The‘thin’ conception of the individual. What are the strengths and weaknesses of this ‘thin’ understanding?
The conception of the thin individual is one that there is no real inner self waiting to unfold, but rather a malleable dumb creature. According to the thin conception of the individual what is taken as innate human attributes, such as to think, act, etc are just cultural and historical variables (Mc Fall, 2015a). In addition, this agency to act requires equipment, training, props and techniques (McFall, 2015b). This is an enduring theoretical dilemma since the inception of sociology of how much significance should be given to social structure or human agency (McFall, 2015). Sociologist Alan Dawe (1970) cited in (du Gay & McFall, 2008, p.4) refers to this dualism as the ‘two sociologies’ that is one concerned with structure and structural constraint (macro), the other with individual action and agency (micro). Structural theories start with the premise that the society is outside of the individual, whilst action-agency theories start with the premise that individuals are free autonomous beings. Elias (1939) cited in (McFall, 2008, p29) rejects this dichotomous way and sees both the individual and society as two sides of the same coin. This essay will also show that there can be no social without individuals and vice versa. A sociological analysis of how people conduct themselves will be applied to the concepts of agencement and habitus. However, a critique of thin conceptions of the individual will favour a version of sociology that can answer why different kinds of personhood are constructed.
The thin conception of the individual has endured historically from the inception of sociology. As Mauss (1973) cited in (du Guy, 2008, p23) claims in ‘techniques of the body’ that while in hospital he noticed nurses walked differently, this was attributed to American walking fashion being mediated through the cinema.

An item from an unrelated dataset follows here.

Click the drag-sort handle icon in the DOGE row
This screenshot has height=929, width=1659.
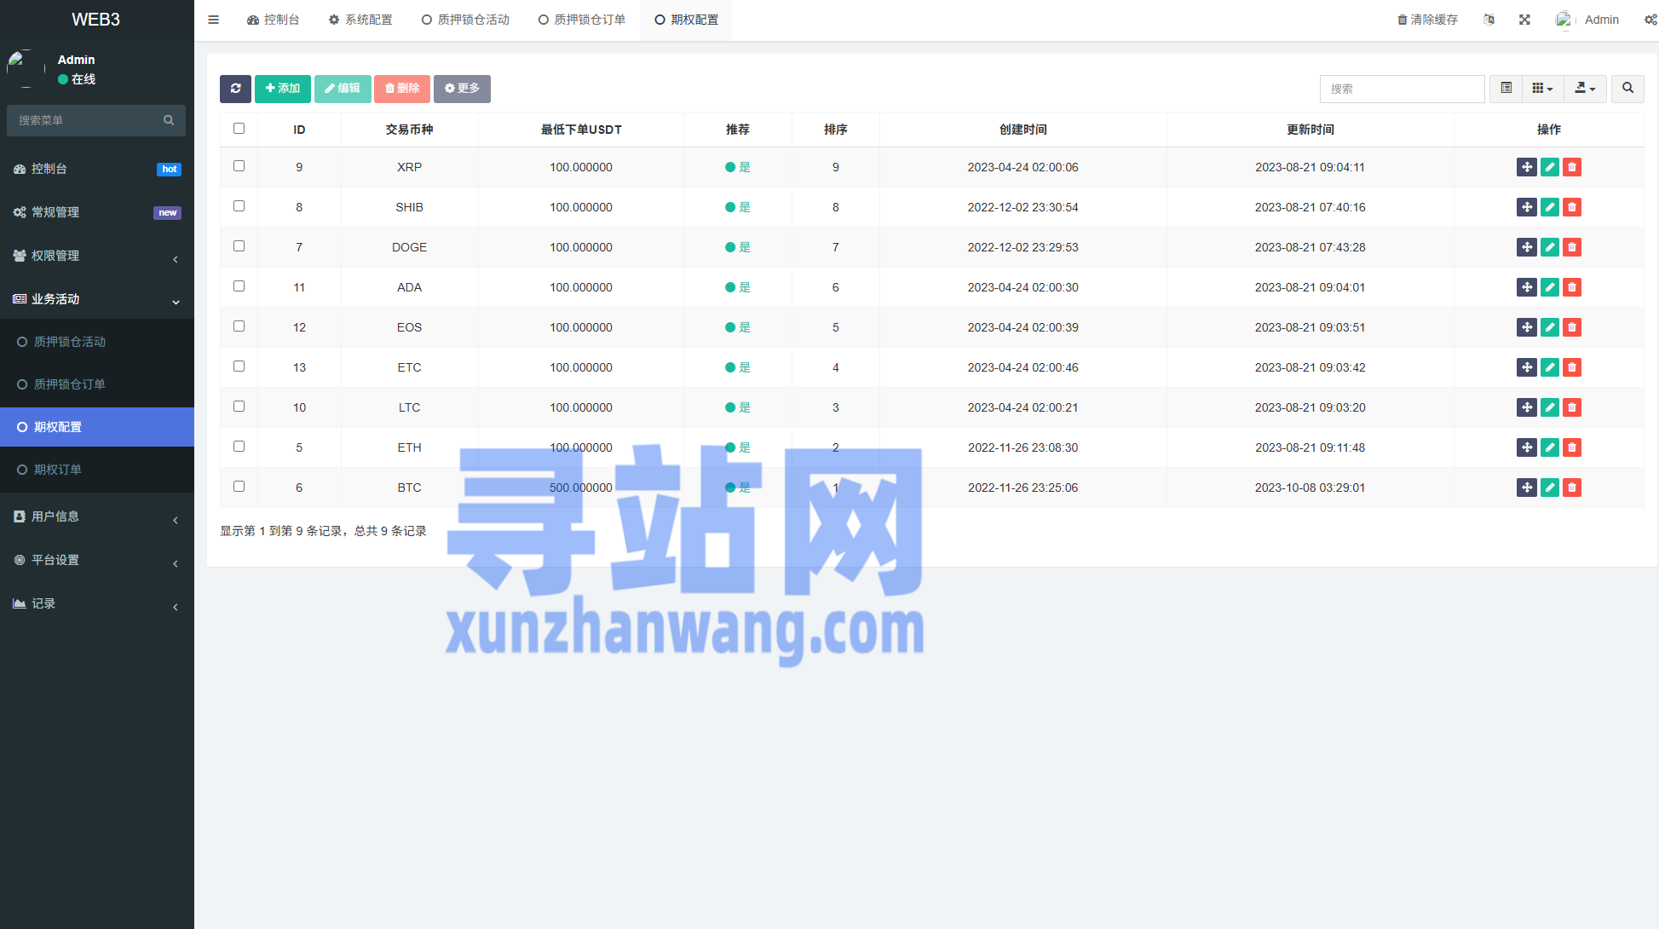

He shows how the technique of running has also changed, but also how a person from a convent will walk with their hands closed. All these learned techniques of the body/matter can also be attributed to a learned technique of interrogation of ones consciousness. This ‘inner-self’ that is associated with a thick conception of the individual as already constituted or as having agency prior to socialisation. Historically Mauss relates this self as one that is culturally influenced by Christian beliefs and practices. Du Guy, (2008) also relates this to Max Weber, 1930 [1904-5]) cited in (du Guy & McFall, 2008, p.8) influential theory of the protestant ethic and the spirit of capitalism. Claim that people only have agency through their participation in social worlds. These capacities and dispositions are not some innate human characteristic that has consciousness and should not be understood as the foundation of social worlds. Rather they are the outcomes of social process that are culturally and historically variable. These observations explain how plural forms of individuality are the result of training and practice that vary historically, culturally, and also in any given social environment (du Gay & McFall, 2008, p.9).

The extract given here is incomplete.